Somewhat inevitably in such a self-referential film, Maddy’s an editor and would-be novelist. At the beginning of the movie, she has a crush on her star writer Paul Kennedy (Alexander Vlahos), whose book she heavily reworked, turning it into a huge hit. She’s too shy to tell Paul about her feelings, though, and he ends up engaged to her best friend Emma (Elizabeth Tan).

At the wedding at Paul’s stunning Irish estate, Maddy stumbles on Saint Brigid (Dawn Bradfield), who grants her heart’s wish—she wants to be the one marrying Paul Kennedy. And so, magically, it’s no longer Emma’s wedding eve, but her own.

Maddy should be happy! But instead she feels like someone who’s started reading that romance in the middle, and missed out on key scenes—like the wedding proposal, which she can’t remember. Worse, Maddy finds herself attracted to the wedding photographer, James (Ed Speleers). Paul and Emma, meanwhile, have feelings for each other even in this alternate reality. Be careful what you wish for, Maddy.

Telling romance fans to be careful what they wish for is on point and hypocritical. Romance is a wish or a fantasy; the audience for Irish Wish (including me) wants to spend a pleasant hour and a half imagining themselves out of their own humdrum lives and into a more exciting, more beautiful world—one with dramatic Irish cliffs, for example. They want to imagine themselves in love with some fabulous someone—a dreamy wealthy, dashing successful writer, for instance.

Romance can be seen as a kind of fantasy infidelity. Irish Wish is very aware of that possibility. Though Maddy, in the alternate timeline, shares a room and a bed with Paul, the script’s careful not to have them do anything too inappropriately sexual. Maddy covers her eyes when she realizes Paul’s in their shared bathroom naked. When he puts his arm over her at night, she freaks out and accidentally kicks him in the balls. We don’t even ever see the two of them kiss.

Maddy’s wish can’t come too true, or she’s unfaithful to her true self and true life. Romance readers don’t in general really want to marry a stranger, any more than James Bond fans want to really be an international spy with all the attendant dangers. The dream of love has to stay a dream for it to be enjoyable.

You don’t want the dream to abandon plausibility completely, though, or you can’t suspend disbelief, and where’s the wish fulfillment in that? Irish Wish, with the indulgence of its viewers, plays a shell game. It warns its viewers not to let themselves get sucked into a fantasy of who they should love and who they should be. And then, as an alternative, it offers a reality which is also a fantasy: James, the dashing photographer, who isn’t wealthy, but who believes in and wants to encourage Maddy’s own novel-writing.
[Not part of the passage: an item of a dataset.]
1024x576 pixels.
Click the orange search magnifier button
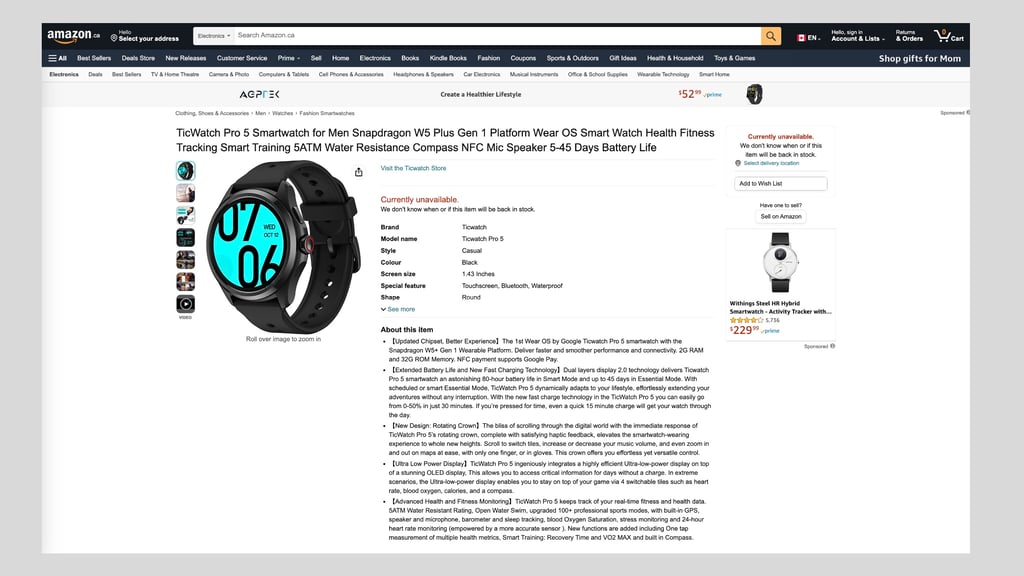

James wants Maddy to believe in her real self. But that’s also a fantasy; Maddy isn’t a real person, and her “true” story is as much fiction as the alternate, “unreal” wish world. Maddy’s relationship with Paul is a dream within a dream, a fantasy within a fantasy. The false path isn’t really there to lead her to the true one, as Saint Brigid suggests. Rather, the movie identifies the false path as false so the other false path takes on greater verisimilitude. The fantasy’s more solid, believable, and entertaining when it’s self-aware enough to dispel itself before it ushers you into the real wish.

This isn’t to say that a fantasy can’t have real life applications; “Don’t let your stupid boyfriend steal your ideas and put his name on them,” is solid advice. (The suggestion that real men don’t let women propose to them is maybe less so.) Nor is the point here that romance fans are dupes. On the contrary, the multi-level meta-fiction of Maddy’s multi-narrative suggests that romance fans are self-aware and they enjoy stories that play with the genre’s tropes of wish-fulfillment and with the semi-buried guilty thrill of imagined infidelity. Irish Wish provides the fantasy its viewers want by not giving them the fantasy they want. That’s how the romance genre, and much of fiction, works.